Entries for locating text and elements
start

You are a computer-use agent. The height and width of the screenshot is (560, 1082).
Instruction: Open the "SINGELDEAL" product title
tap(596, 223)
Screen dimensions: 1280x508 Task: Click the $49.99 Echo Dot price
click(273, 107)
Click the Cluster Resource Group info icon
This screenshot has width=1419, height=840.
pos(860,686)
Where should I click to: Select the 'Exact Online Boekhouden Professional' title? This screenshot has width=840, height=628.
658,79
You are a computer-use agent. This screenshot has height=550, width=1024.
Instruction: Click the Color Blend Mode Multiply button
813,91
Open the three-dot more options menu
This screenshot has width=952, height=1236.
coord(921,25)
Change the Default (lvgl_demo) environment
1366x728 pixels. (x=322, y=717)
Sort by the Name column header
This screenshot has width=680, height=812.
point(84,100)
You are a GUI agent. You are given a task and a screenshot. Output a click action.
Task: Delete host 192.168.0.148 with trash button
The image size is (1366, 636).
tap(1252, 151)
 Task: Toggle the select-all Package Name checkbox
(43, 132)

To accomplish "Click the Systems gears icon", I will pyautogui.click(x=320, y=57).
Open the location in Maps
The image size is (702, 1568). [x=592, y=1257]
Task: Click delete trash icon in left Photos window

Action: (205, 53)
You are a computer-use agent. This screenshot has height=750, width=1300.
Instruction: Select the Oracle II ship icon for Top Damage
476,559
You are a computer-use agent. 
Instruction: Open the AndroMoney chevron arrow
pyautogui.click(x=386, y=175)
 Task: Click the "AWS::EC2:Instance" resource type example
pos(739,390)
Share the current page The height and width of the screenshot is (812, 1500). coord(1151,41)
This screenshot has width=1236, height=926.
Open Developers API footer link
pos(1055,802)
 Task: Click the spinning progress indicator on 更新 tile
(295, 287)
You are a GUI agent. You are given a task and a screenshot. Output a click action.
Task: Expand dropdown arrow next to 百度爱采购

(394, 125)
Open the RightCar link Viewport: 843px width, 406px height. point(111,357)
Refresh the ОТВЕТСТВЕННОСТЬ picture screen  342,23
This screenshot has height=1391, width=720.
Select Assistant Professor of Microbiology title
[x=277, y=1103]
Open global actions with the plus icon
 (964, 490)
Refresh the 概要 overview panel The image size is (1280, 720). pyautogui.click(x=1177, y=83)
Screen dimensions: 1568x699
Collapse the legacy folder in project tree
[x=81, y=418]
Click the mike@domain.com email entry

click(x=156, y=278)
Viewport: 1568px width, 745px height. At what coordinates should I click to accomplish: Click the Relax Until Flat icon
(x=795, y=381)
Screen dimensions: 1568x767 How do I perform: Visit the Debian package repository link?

end

**What you are asked to do**
Render every line of the entries above as a Markdown table with the columns Row and Entry line, numbering the rows in order and leaving out blank lines.

**Response to this exercise**
| Row | Entry line |
|---|---|
| 1 | You are a computer-use agent. The height and width of the screenshot is (560, 1082). |
| 2 | Instruction: Open the "SINGELDEAL" product title |
| 3 | tap(596, 223) |
| 4 | Screen dimensions: 1280x508 Task: Click the $49.99 Echo Dot price |
| 5 | click(273, 107) |
| 6 | Click the Cluster Resource Group info icon |
| 7 | This screenshot has width=1419, height=840. |
| 8 | pos(860,686) |
| 9 | Where should I click to: Select the 'Exact Online Boekhouden Professional' title? This screenshot has width=840, height=628. |
| 10 | 658,79 |
| 11 | You are a computer-use agent. This screenshot has height=550, width=1024. |
| 12 | Instruction: Click the Color Blend Mode Multiply button |
| 13 | 813,91 |
| 14 | Open the three-dot more options menu |
| 15 | This screenshot has width=952, height=1236. |
| 16 | coord(921,25) |
| 17 | Change the Default (lvgl_demo) environment |
| 18 | 1366x728 pixels. (x=322, y=717) |
| 19 | Sort by the Name column header |
| 20 | This screenshot has width=680, height=812. |
| 21 | point(84,100) |
| 22 | You are a GUI agent. You are given a task and a screenshot. Output a click action. |
| 23 | Task: Delete host 192.168.0.148 with trash button |
| 24 | The image size is (1366, 636). |
| 25 | tap(1252, 151) |
| 26 |  Task: Toggle the select-all Package Name checkbox |
| 27 | (43, 132) |
| 28 | To accomplish "Click the Systems gears icon", I will pyautogui.click(x=320, y=57). |
| 29 | Open the location in Maps |
| 30 | The image size is (702, 1568). [x=592, y=1257] |
| 31 | Task: Click delete trash icon in left Photos window |
| 32 | Action: (205, 53) |
| 33 | You are a computer-use agent. This screenshot has height=750, width=1300. |
| 34 | Instruction: Select the Oracle II ship icon for Top Damage |
| 35 | 476,559 |
| 36 | You are a computer-use agent.  |
| 37 | Instruction: Open the AndroMoney chevron arrow |
| 38 | pyautogui.click(x=386, y=175) |
| 39 |  Task: Click the "AWS::EC2:Instance" resource type example |
| 40 | pos(739,390) |
| 41 | Share the current page The height and width of the screenshot is (812, 1500). coord(1151,41) |
| 42 | This screenshot has width=1236, height=926. |
| 43 | Open Developers API footer link |
| 44 | pos(1055,802) |
| 45 |  Task: Click the spinning progress indicator on 更新 tile |
| 46 | (295, 287) |
| 47 | You are a GUI agent. You are given a task and a screenshot. Output a click action. |
| 48 | Task: Expand dropdown arrow next to 百度爱采购 |
| 49 | (394, 125) |
| 50 | Open the RightCar link Viewport: 843px width, 406px height. point(111,357) |
| 51 | Refresh the ОТВЕТСТВЕННОСТЬ picture screen  342,23 |
| 52 | This screenshot has height=1391, width=720. |
| 53 | Select Assistant Professor of Microbiology title |
| 54 | [x=277, y=1103] |
| 55 | Open global actions with the plus icon |
| 56 |  (964, 490) |
| 57 | Refresh the 概要 overview panel The image size is (1280, 720). pyautogui.click(x=1177, y=83) |
| 58 | Screen dimensions: 1568x699 |
| 59 | Collapse the legacy folder in project tree |
| 60 | [x=81, y=418] |
| 61 | Click the mike@domain.com email entry |
| 62 | click(x=156, y=278) |
| 63 | Viewport: 1568px width, 745px height. At what coordinates should I click to accomplish: Click the Relax Until Flat icon |
| 64 | (x=795, y=381) |
| 65 | Screen dimensions: 1568x767 How do I perform: Visit the Debian package repository link? |